Tweak in Windows 7 for multi-core processing

By Koushik Saha on 1.10.08

Filed Under: , , ,

Windows 7 won't be just about polish, bug fixes, and missing consumer applications. According to ZDNet blogger Mary-Jo Foley, Microsoft coders are getting their hands dirty tweaking the new operating system with parallel processing in mind. Foley sat down with Microsoft Chief Rsearch and Strategy Officer Craig Mundie to learn more, and here's what he said:

"Win32 was never designed for highly concurrent, asynchronous processing," said Mundie during a recent interview I had with him last week at the Emerging Technology Conference in Cambridge, Mass.

"Parallelism requires adjustments at every level of the stack," Mundie acknowledged. It involves "the repartioning [sic] of different tasks to different layers. . . . So look for a rebalancing of roles and runtimes. We need to formalize that in the operating system. Expect thei [sic] first pieces in the next generation of Windows."Mundie went on to cite Windows' user-mode rescheduling model as an example, saying Microsoft has "introduced a new trial model as part of its Robotics Development Kit runtime." The robotics toolkit includes "new concurrency and coordination (CCR) and decentralized software services (DSS) runtimes that are optimized for distributed/multicore computing," Foley points out.

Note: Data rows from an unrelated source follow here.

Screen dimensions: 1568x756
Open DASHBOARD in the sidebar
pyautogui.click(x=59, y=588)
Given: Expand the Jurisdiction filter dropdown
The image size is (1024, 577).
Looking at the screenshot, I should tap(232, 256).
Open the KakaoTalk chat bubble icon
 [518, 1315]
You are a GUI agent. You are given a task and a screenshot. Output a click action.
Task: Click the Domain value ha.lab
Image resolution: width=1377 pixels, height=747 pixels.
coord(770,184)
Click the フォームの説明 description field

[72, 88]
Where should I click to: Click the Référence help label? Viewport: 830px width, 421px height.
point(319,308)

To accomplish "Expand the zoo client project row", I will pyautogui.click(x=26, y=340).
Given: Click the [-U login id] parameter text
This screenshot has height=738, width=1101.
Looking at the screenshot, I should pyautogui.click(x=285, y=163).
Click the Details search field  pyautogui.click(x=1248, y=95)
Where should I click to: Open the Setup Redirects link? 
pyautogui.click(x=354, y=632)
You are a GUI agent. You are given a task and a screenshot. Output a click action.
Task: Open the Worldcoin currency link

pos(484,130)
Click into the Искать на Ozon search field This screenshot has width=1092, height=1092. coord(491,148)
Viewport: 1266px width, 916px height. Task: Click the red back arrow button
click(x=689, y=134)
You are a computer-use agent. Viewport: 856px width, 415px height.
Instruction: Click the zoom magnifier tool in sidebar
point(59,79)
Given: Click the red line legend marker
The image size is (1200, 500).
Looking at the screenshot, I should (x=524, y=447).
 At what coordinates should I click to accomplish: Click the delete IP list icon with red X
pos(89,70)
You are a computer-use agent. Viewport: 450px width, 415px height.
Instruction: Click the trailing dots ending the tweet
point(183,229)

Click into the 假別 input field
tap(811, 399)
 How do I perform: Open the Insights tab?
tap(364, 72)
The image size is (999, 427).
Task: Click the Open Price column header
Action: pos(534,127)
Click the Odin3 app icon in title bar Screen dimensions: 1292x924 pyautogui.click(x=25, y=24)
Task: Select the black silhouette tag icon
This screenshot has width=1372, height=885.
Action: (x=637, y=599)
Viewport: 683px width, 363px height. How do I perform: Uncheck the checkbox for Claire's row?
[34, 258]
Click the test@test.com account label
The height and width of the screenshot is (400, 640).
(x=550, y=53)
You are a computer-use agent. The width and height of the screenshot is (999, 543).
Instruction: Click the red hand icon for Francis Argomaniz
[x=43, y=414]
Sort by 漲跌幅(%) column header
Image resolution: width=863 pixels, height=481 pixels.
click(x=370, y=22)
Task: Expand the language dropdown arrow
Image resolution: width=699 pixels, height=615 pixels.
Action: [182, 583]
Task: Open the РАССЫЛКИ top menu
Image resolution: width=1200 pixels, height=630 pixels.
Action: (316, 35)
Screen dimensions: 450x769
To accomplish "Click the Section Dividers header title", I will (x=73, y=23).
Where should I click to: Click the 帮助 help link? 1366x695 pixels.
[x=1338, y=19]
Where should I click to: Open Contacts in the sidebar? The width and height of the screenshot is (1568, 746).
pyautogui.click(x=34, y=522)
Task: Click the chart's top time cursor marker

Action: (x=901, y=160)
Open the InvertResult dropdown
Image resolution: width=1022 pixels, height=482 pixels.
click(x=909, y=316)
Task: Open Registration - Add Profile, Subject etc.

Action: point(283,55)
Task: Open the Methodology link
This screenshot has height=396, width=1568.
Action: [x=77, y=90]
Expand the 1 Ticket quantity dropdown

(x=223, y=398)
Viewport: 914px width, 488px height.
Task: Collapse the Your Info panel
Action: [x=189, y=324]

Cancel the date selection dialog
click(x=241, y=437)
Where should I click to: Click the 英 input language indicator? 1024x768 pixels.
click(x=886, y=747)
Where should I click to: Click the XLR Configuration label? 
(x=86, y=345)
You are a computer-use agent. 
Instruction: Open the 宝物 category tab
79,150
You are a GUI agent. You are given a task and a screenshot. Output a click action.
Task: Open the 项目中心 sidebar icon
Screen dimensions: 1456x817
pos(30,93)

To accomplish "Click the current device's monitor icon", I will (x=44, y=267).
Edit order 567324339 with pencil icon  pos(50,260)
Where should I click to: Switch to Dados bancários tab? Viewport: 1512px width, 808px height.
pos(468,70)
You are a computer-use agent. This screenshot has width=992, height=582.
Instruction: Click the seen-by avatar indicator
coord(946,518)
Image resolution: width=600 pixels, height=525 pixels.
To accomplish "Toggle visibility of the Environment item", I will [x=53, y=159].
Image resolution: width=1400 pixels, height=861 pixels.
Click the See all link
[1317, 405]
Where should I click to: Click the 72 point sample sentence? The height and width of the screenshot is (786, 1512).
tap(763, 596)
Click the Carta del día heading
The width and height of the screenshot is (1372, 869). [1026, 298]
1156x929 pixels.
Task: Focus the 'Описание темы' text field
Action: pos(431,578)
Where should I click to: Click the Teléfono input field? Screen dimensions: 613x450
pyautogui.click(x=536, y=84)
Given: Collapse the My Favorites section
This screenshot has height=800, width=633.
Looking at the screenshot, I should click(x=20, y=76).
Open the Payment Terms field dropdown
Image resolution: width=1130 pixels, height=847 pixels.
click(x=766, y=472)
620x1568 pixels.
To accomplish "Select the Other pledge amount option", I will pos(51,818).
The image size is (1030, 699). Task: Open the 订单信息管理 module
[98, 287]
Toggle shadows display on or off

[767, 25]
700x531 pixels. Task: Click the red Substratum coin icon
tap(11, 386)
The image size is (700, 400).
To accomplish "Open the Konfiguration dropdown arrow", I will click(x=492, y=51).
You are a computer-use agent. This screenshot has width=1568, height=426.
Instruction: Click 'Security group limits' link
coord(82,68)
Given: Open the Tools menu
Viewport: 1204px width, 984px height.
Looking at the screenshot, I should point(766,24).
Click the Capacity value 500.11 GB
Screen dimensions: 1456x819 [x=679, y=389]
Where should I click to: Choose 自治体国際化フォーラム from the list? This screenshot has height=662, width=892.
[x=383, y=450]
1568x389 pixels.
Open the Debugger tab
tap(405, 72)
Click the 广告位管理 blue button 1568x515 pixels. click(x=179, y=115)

Microsoft should shed a little more light on Windows 7's parallelism enhancements soon. The official Professional Developers Conference website says Microsoft executives will go over the "key architectural changes Microsoft is making to Windows to enable the efficient execution of parallel software" at the event in October. The changes could help Windows 7 better cope with systems that have eight or more CPU cores.